▶ **Data to examine**
--- START ---
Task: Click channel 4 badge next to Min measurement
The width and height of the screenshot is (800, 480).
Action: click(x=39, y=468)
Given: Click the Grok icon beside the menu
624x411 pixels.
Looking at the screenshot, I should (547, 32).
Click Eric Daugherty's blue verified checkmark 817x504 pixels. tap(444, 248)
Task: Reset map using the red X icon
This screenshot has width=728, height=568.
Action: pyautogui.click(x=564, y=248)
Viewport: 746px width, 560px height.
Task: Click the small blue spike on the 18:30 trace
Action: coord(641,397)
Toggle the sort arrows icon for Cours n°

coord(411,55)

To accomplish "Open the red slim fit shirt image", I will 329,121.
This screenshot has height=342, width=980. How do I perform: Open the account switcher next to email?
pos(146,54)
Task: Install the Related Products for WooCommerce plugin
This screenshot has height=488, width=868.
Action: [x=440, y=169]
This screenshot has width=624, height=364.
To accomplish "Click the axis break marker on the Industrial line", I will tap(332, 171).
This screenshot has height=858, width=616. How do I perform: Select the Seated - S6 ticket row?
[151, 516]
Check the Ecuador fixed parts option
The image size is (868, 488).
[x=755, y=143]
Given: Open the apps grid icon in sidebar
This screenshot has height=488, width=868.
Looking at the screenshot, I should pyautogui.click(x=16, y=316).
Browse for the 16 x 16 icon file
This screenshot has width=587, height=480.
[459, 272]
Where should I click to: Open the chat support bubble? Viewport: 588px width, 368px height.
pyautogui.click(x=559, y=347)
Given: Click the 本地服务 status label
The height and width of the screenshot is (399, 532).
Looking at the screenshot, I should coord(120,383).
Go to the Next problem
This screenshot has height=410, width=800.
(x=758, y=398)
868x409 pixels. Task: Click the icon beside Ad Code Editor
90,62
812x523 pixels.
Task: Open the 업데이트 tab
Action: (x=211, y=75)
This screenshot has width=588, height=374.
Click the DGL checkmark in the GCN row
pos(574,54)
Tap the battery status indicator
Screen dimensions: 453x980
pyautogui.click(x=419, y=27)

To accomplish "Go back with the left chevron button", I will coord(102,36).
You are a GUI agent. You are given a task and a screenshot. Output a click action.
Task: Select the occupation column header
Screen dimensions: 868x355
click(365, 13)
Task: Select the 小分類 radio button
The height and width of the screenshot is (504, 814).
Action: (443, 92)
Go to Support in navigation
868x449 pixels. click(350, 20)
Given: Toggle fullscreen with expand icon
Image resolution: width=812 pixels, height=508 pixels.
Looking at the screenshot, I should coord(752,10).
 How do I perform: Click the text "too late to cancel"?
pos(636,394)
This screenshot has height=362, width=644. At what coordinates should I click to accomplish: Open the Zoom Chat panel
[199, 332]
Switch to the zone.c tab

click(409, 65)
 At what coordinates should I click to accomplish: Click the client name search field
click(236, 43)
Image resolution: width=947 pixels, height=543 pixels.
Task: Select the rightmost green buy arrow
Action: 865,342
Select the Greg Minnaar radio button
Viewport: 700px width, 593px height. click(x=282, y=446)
--- END ---
▶ **Task brief**
In the entries above, the lines between the one holding "This screenshot has height=342, width=980." and the one holding "This screenshot has width=624, height=364.", inclusive, are to be printed exactly as written, and those alone.

▶ **Finished task**
This screenshot has height=342, width=980. How do I perform: Open the account switcher next to email?
pos(146,54)
Task: Install the Related Products for WooCommerce plugin
This screenshot has height=488, width=868.
Action: [x=440, y=169]
This screenshot has width=624, height=364.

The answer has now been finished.